Qualcomm Imaging Head States That Smartphones With 100MP Camera Sensors Will Arrive Later This Year
A handful of smartphones on the market, including Honor View 20, Vivo V15 Pro, and Xiaomi Redmi Note 7 come with 48MP primary rear cameras but Judd Heape, Qualcomm’s Senior Director of Product Management, recently said that the pixel count can increase two-fold by the end of this year. While higher megapixel sensors may look good on paper, they have their own issues.
Higher Pixel Count Will Require Smartphone OEMs to Sacrifice Other Features Such as Noise Reduction
According to Heape, next year’s smartphones might come with 100MP or 150MP sensors. Qualcomm’s Snapdragon 600-series, 700-series, and 800-series of chipsets can support camera sensors as high as 192MP but there are certain trade-offs that come with increasing the pixel count. For instance, OEMs will have to disable features such as zero-shutter lag and multi-frame noise reduction to be able to touch the upper limit and this will affect picture quality.

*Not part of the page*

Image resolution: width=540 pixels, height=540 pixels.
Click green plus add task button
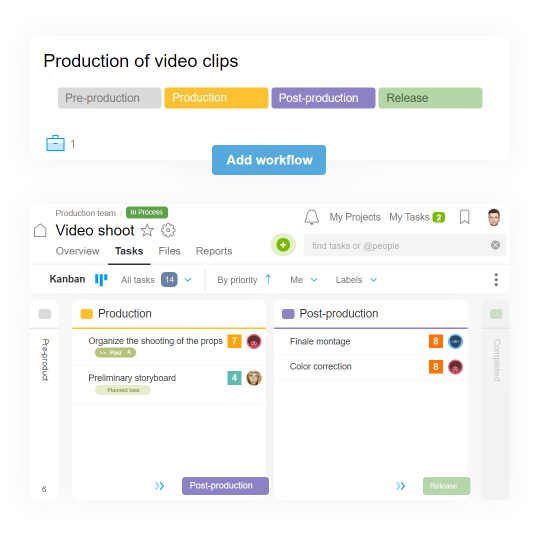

Smartphone makers will try to reduce the size of individual pixels to add more pixels without drastically increasing the size of camera sensors. Even then, Heaper thinks the size of sensors can get as high as 1-inch in the future, allowing these sensors to capture more light. Moreover, the quality of low-light photographs can be compromised because of the smaller pixel size. To counter that, smartphone makers use pixel-binning technology currently to combine 4 small pixels into one pixel.
However, the end result is low-resolution pictures as the output resolution will be reduced by a factor of 4. However, that’s not necessarily a bad thing as with higher megapixels sensor, better sharpness, clarity, and a higher dynamic range can be achieved. Other things that would have to be taken into consideration are power consumption and size. Moreover, larger sensors would also require larger focal length lenses, which will not just make smartphones thicker but also make it difficult to integrate lenses properly so that they do not stick out, or form a ‘hump’ at the back of the device.
As Google and Samsung have shown, even camera systems with a 12MP main sensor can achieve stunning, detailed images with low noise, even in low-light environments. On the other hand, Huawei’s and Xiaomi’s phones with high-resolution cameras also churn out above-satisfactory results. Ultimately, OEMs will have to work out what the optimum level of smartphone imaging is, but that will take a lot of experimentation so be ready to see phones with ridiculously high megapixel cameras later this year.